*Your assignment*
Without the images, output each record below as it stands.

(Dataset entries)
----

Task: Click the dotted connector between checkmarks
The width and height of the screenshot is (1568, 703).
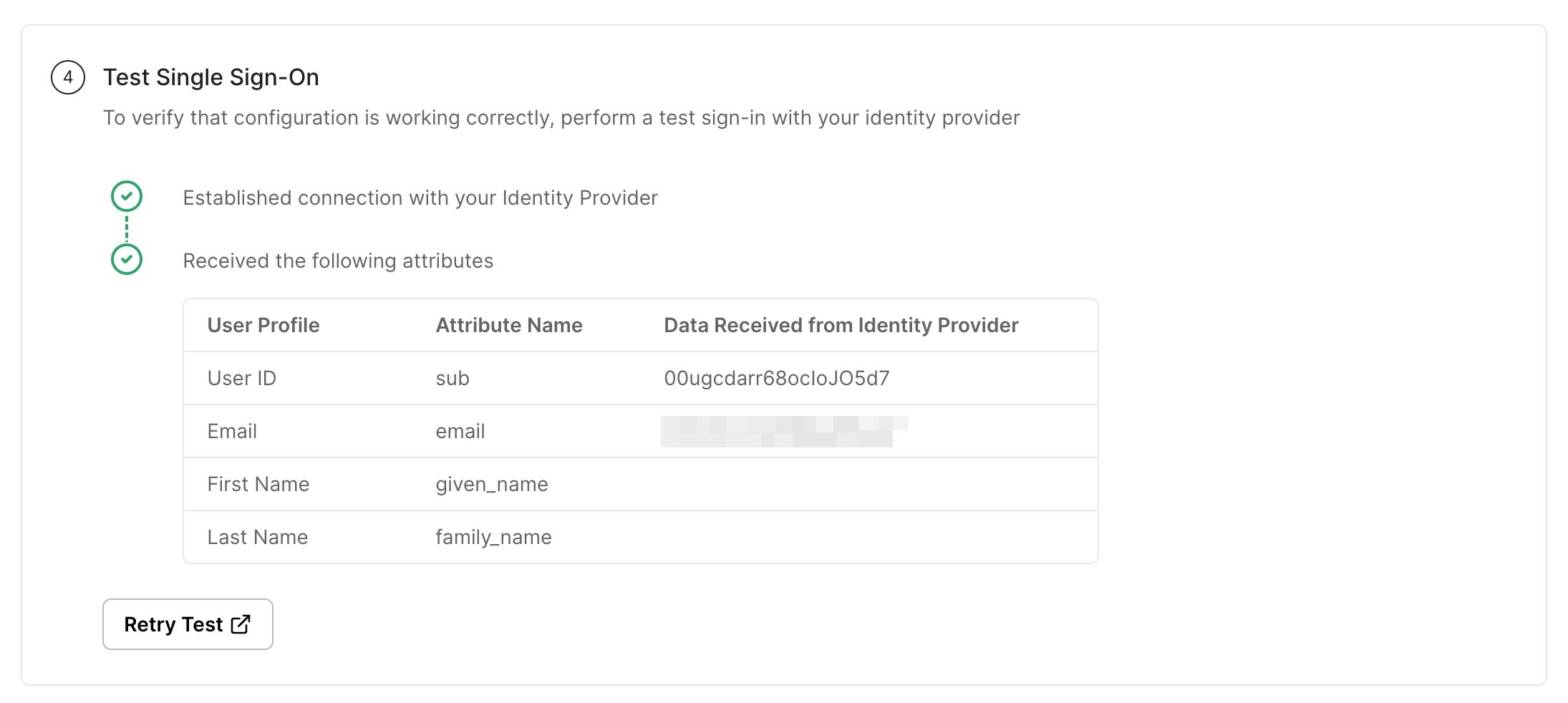Action: [127, 228]
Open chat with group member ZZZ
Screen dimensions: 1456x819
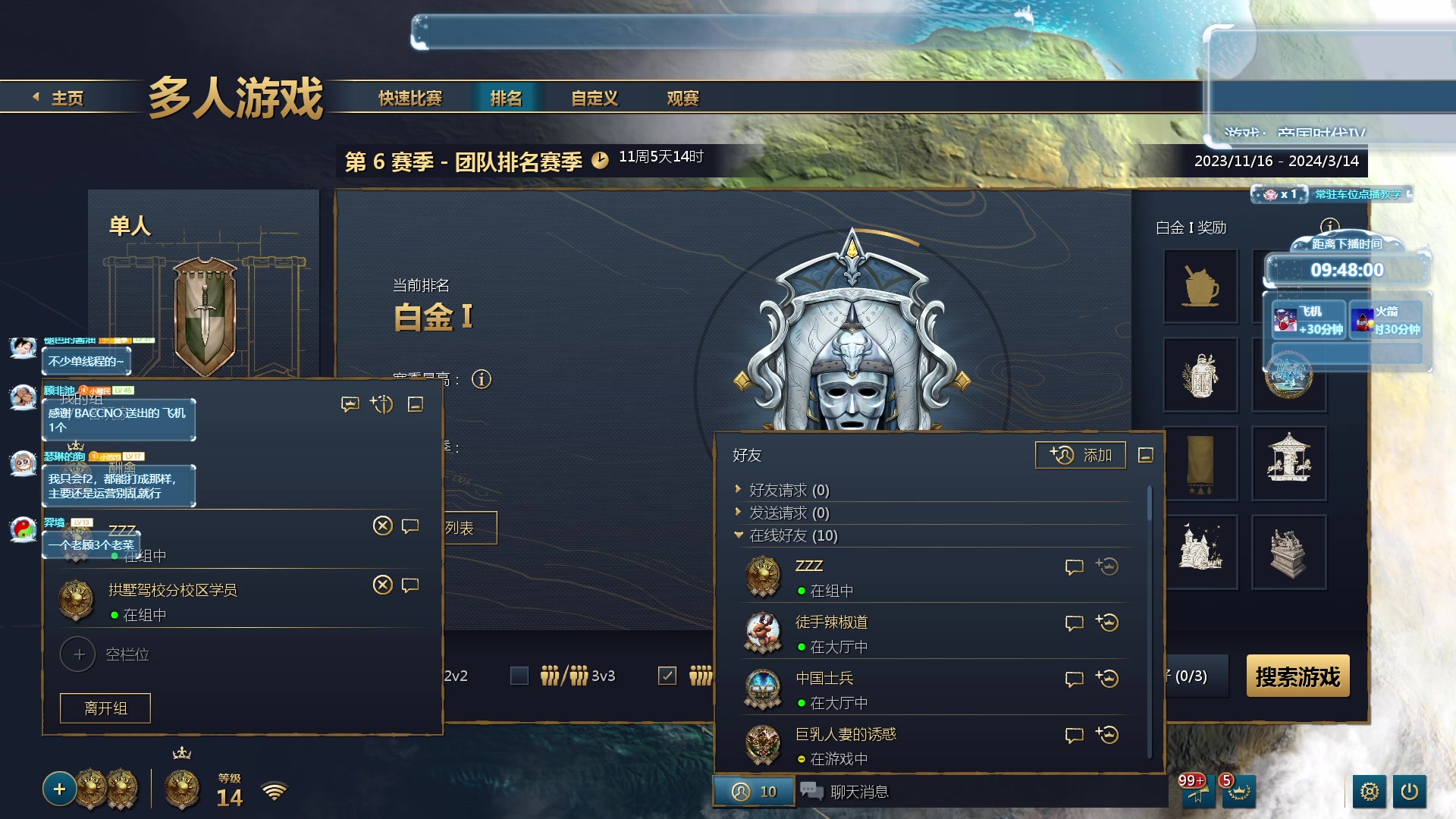pyautogui.click(x=410, y=526)
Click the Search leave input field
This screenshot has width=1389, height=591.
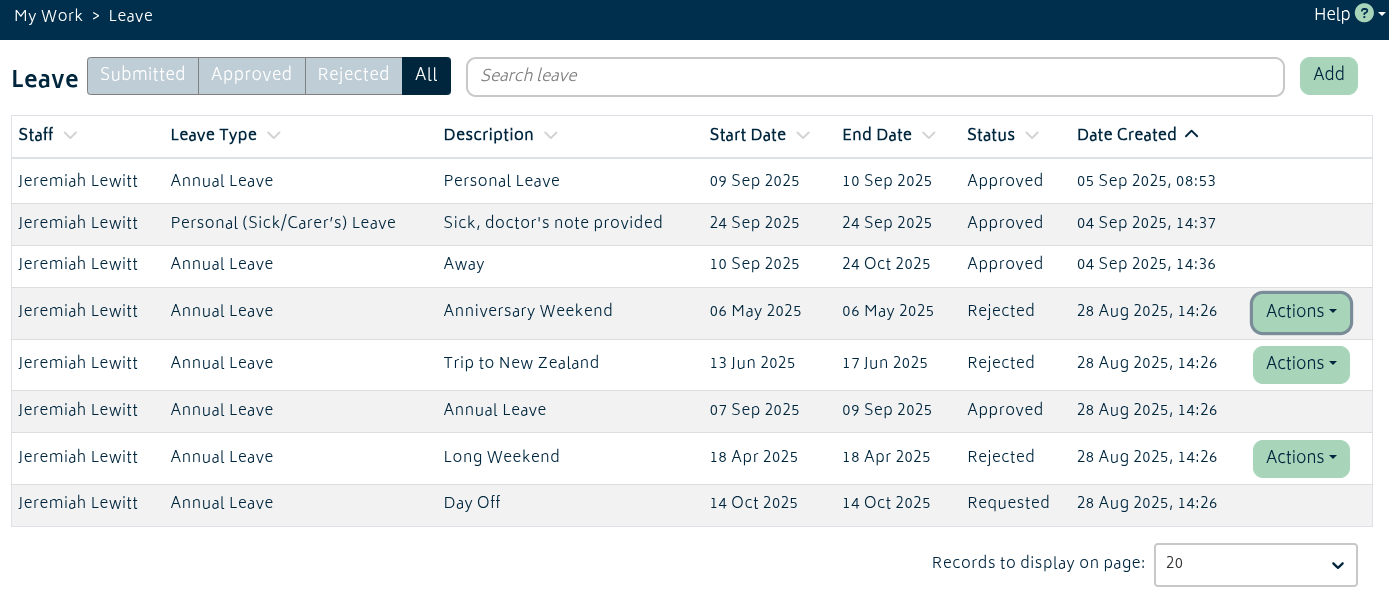coord(875,76)
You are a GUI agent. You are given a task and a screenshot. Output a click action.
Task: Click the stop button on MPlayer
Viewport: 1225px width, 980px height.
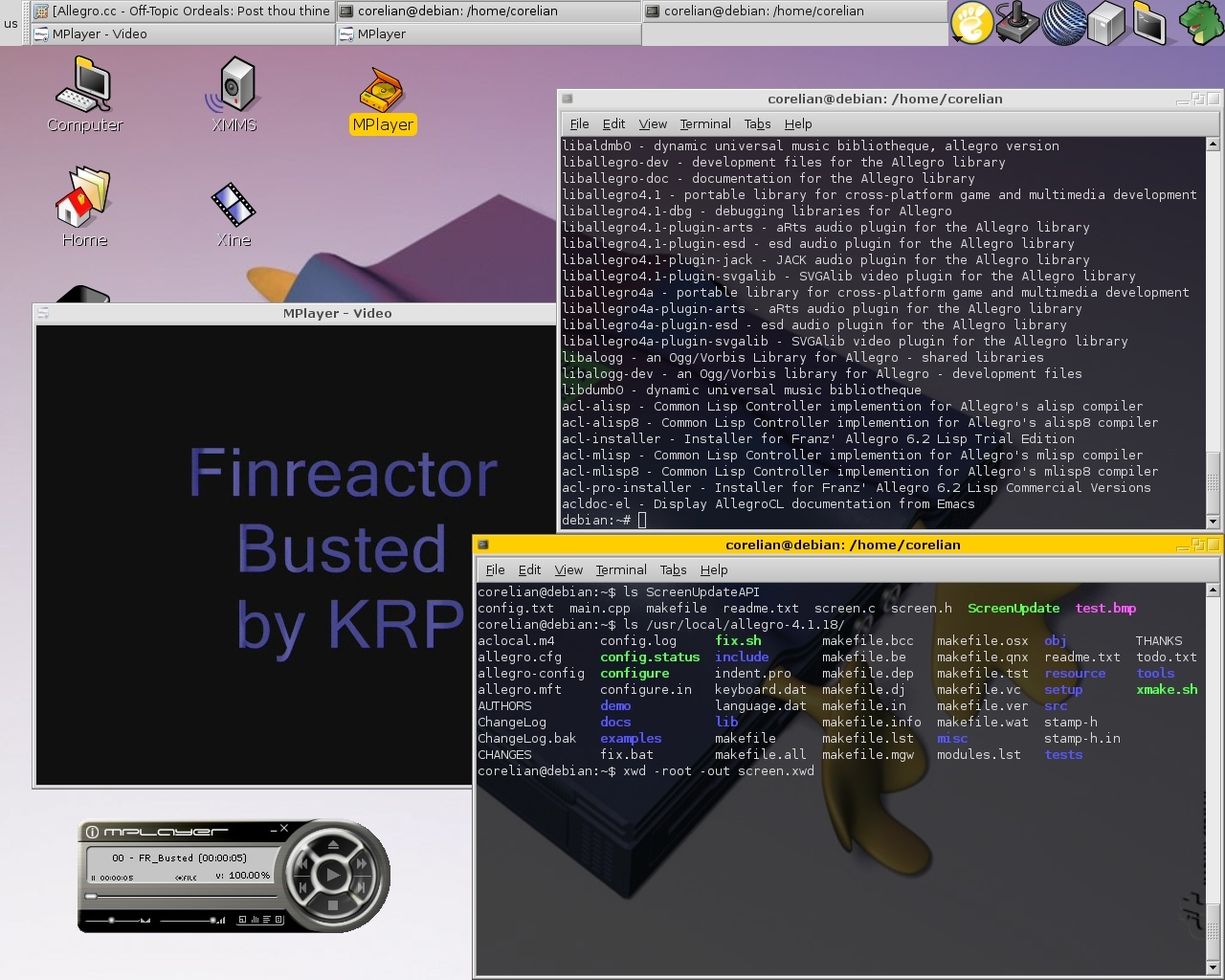pyautogui.click(x=332, y=904)
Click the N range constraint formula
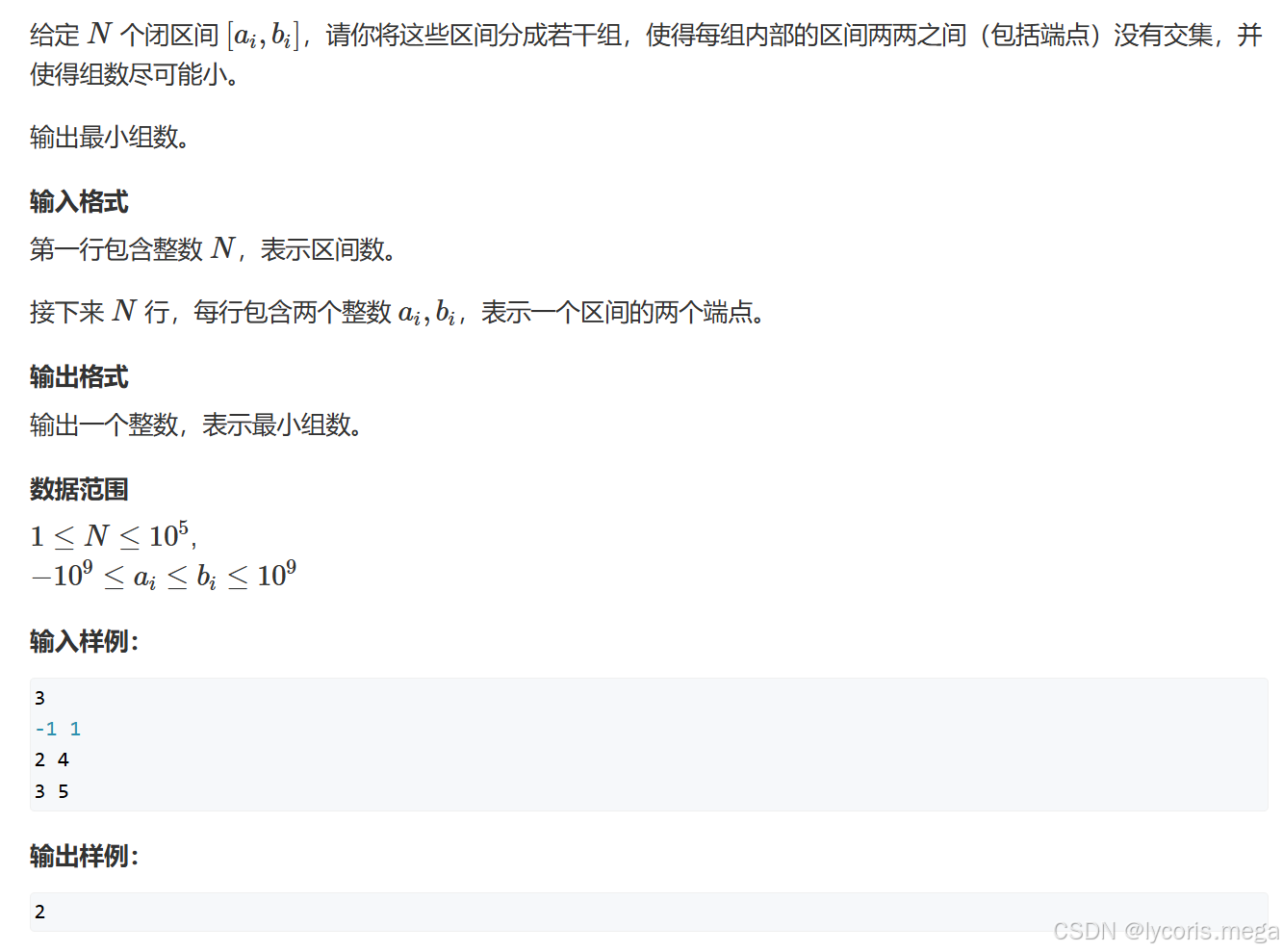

----

*Solution for this exercise*
Task: Click the dotted connector between checkmarks
The width and height of the screenshot is (1568, 703).
Action: [127, 228]
Open chat with group member ZZZ
Screen dimensions: 1456x819
pyautogui.click(x=410, y=526)
Click the Search leave input field
This screenshot has width=1389, height=591.
coord(875,76)
You are a GUI agent. You are given a task and a screenshot. Output a click action.
Task: Click the stop button on MPlayer
Viewport: 1225px width, 980px height.
pyautogui.click(x=332, y=904)
Click the N range constraint formula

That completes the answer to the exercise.